Bu cümlenin tefekkürünü şöyle yapabiliriz. Mesela bir çiçeği tefekkür ediyor olalım:
Çiçek son derece sanatlı yaratılmıştır; bu cihetle antika bir masnudur. Çiçeğe bakıp ne kadar sanatlı olduğunu düşünür; bununla da Allah’ın Sâni ismini tefekkür ederiz.
Çiçek üzerindeki bu tefekkürümüz bittiğinde nazarımızı âleme çevirmeli ve yeryüzündeki bütün çiçeklerin bu çiçek gibi sanatlı bir şekilde yaratıldığını düşünmeliyiz. Bununla da anlamalıyız ki: Her bir çiçeği aynı sanata mazhar etmek ancak Sâni-i Zülcelal’e has bir sikke ve Ona mahsus bir hâtemdir.
Yine mesela bir kuşu tefekkür ediyor olalım:
Kuş son derece sanatlı yaratılmıştır; bu cihetle Allah’ın antika bir sanatı ve Sâni isminin bir mazharıdır.
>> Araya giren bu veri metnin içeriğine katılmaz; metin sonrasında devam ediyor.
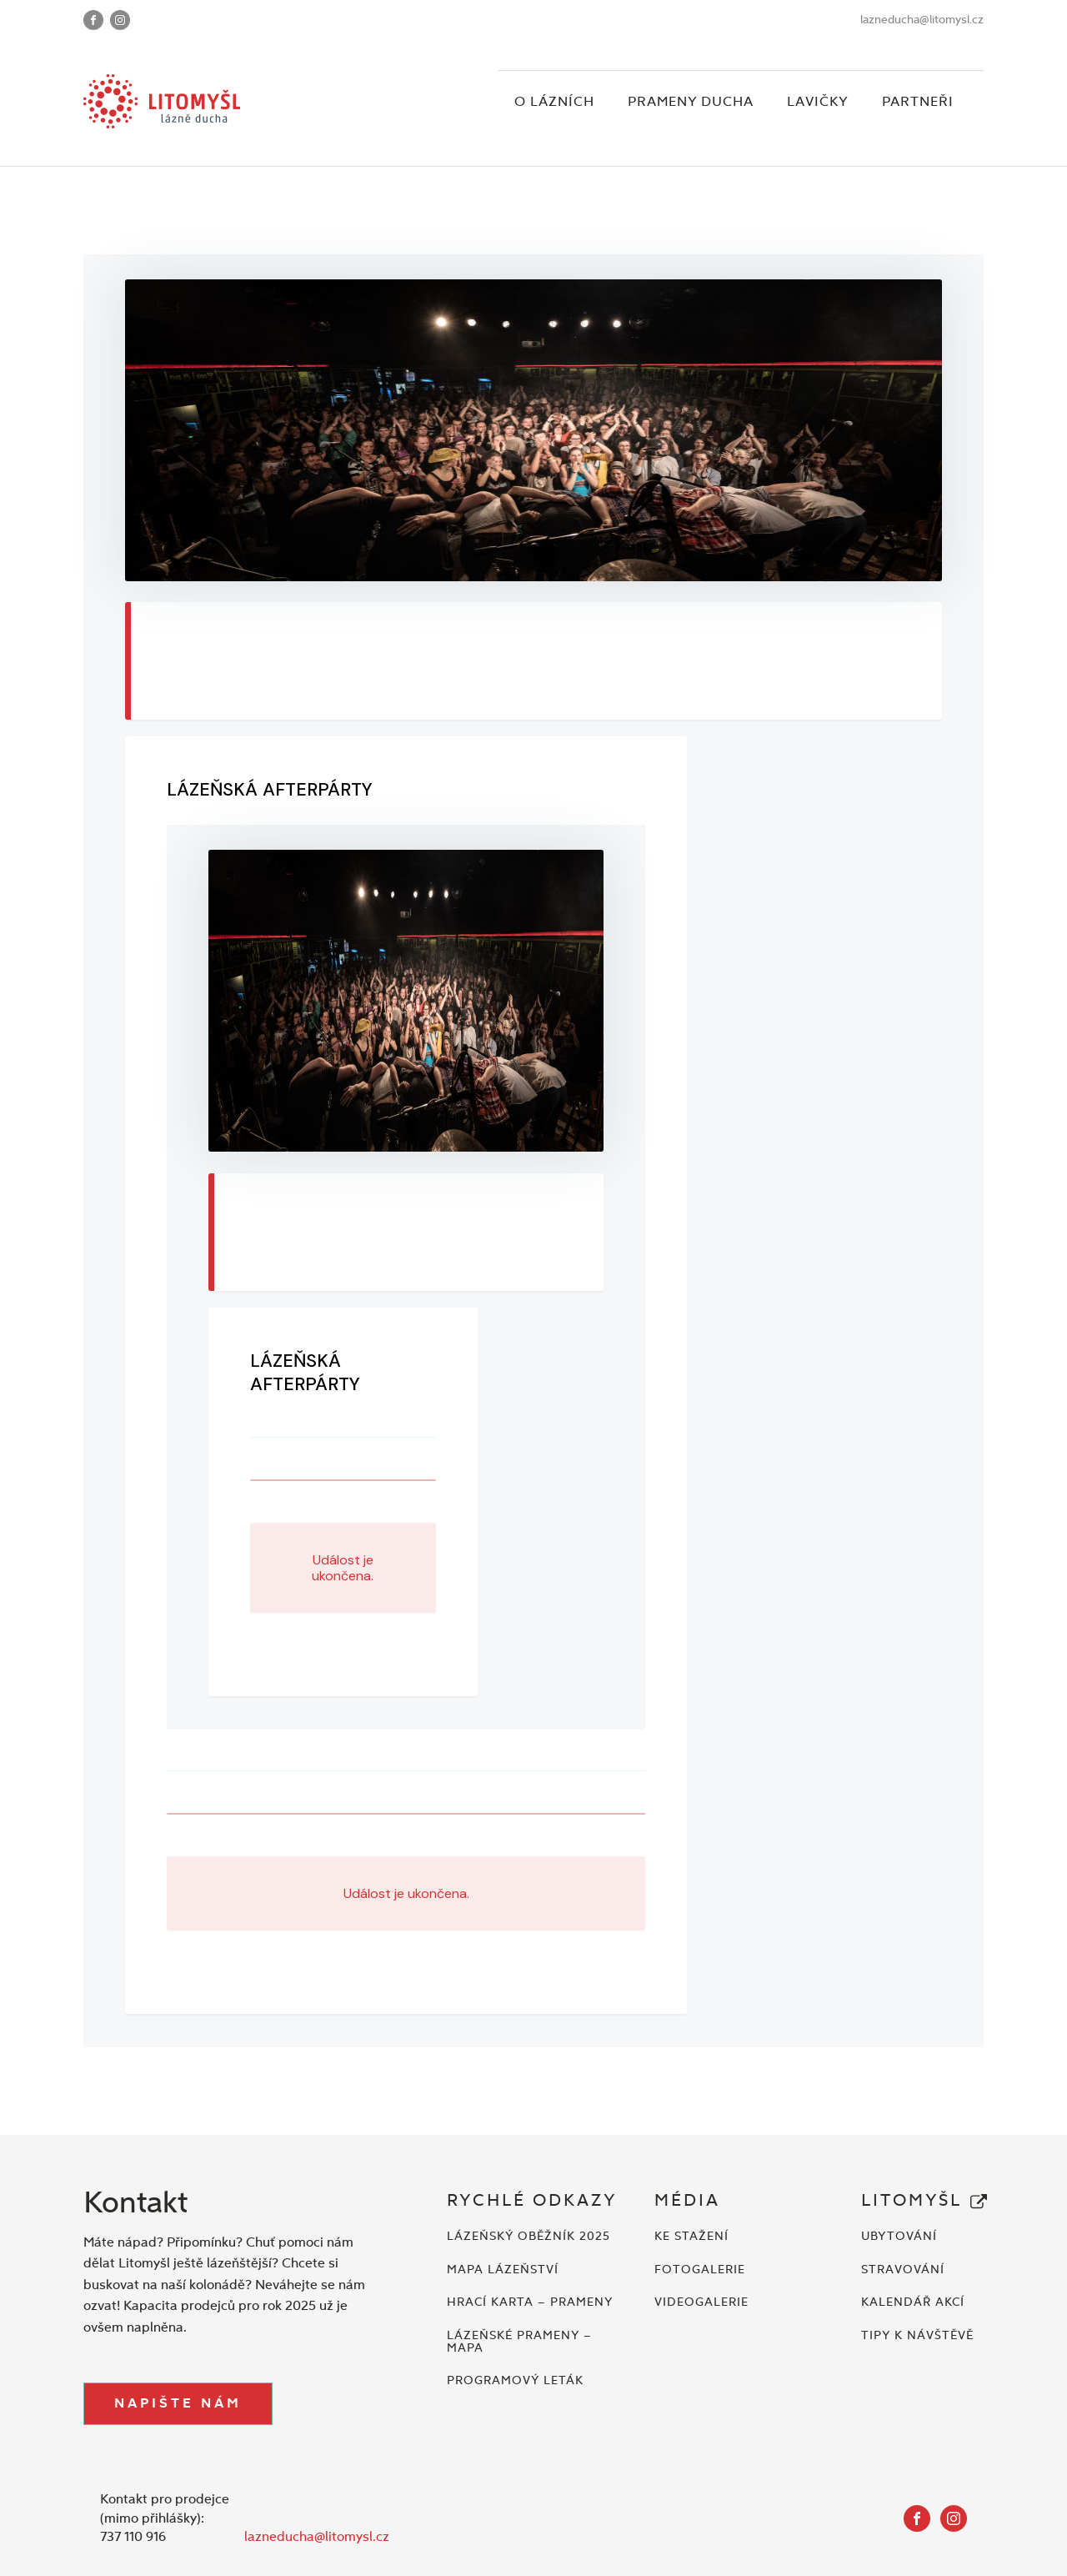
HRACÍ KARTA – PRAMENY (530, 2302)
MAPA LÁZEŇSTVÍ (503, 2269)
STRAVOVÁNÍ (902, 2269)
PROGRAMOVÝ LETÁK (515, 2380)
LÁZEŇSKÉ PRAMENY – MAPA (519, 2342)
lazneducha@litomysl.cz (922, 20)
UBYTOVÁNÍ (899, 2236)
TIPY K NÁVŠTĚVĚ (917, 2335)
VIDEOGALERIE (701, 2302)
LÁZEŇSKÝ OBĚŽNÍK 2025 (528, 2236)
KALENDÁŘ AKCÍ (912, 2302)
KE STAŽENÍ (691, 2236)
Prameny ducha (691, 101)
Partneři (918, 101)
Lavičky (818, 101)
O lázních (554, 101)
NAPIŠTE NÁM (178, 2403)
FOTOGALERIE (699, 2269)
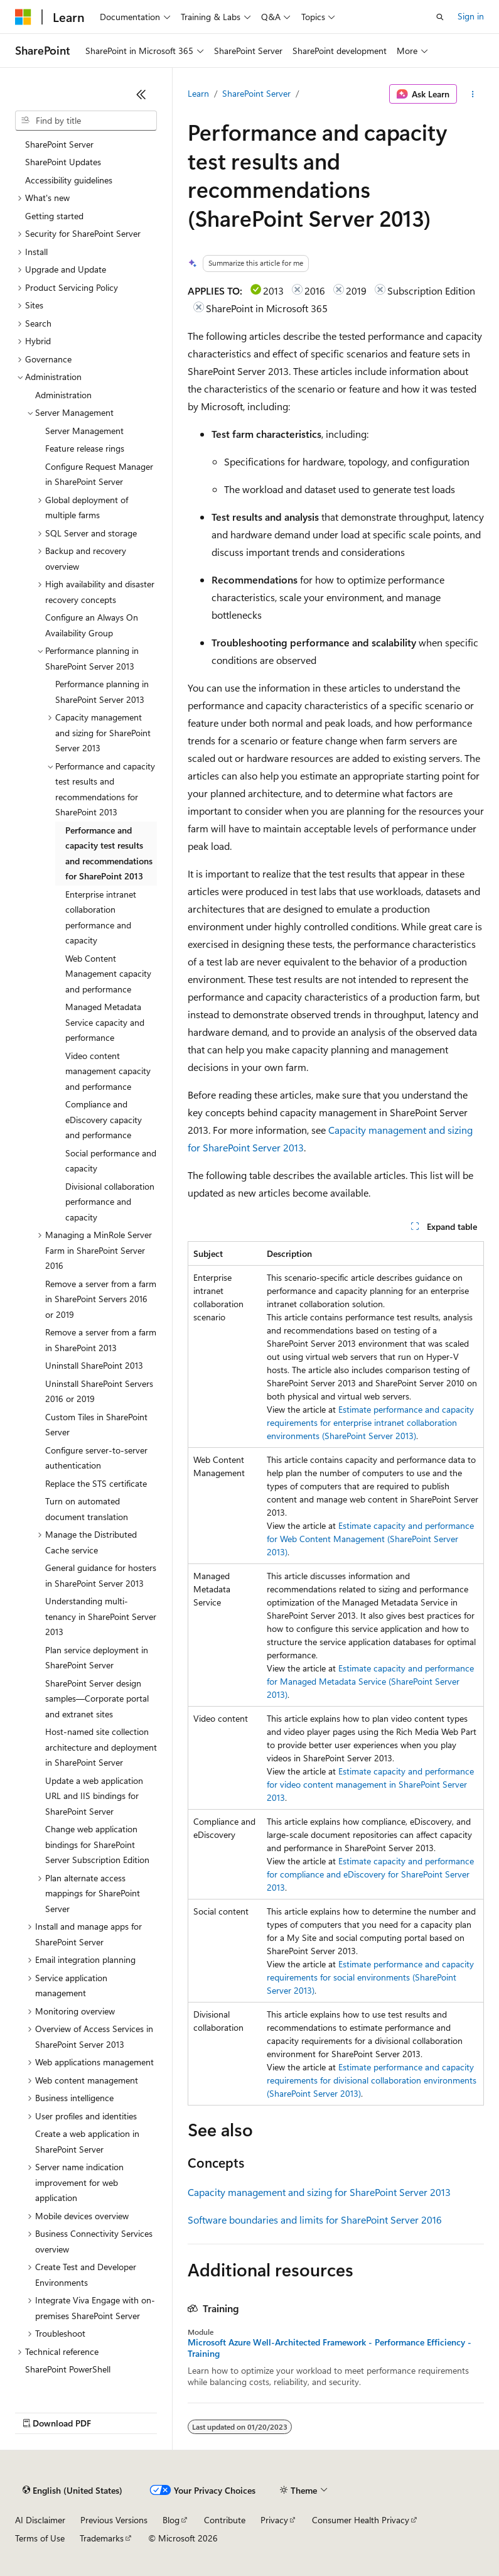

Kuşa bakıp ne kadar sanatlı olduğunu düşünür; bununla da Allah’ın Sâni ismini tefekkür ederiz.
Kuş üzerindeki tefekkürümüz bittiğinde nazarımızı âleme çevirmeli ve yeryüzündeki bütün kuşların bu kuş gibi sanatlı bir şekilde yaratıldığını düşünmeliyiz. İşte bu düşünme, nihayetsiz hüsn-ü sanata mazhar olan mevcudat üzerinde Allah’ın Sâni ismini tefekkür etmektir.
Yine mesela bir sinek -biraz da beni tefekkür et deyip- önümüze konmuş olsun. Sineğin vücuduna, şekline, kanatlarına, antenine, ayaklarına ve diğer azalarına bakıp ne kadar sanatlı olduğunu düşünürüz.
Sineğin üzerindeki bu tefekkürümüz bittiğinde nazarımızı âleme çevirmeli ve yeryüzündeki bütün böceklerin bu sinek gibi masnu olduğunu ve harika bir sanata mazhar olduğunu tefekkür etmeliyiz.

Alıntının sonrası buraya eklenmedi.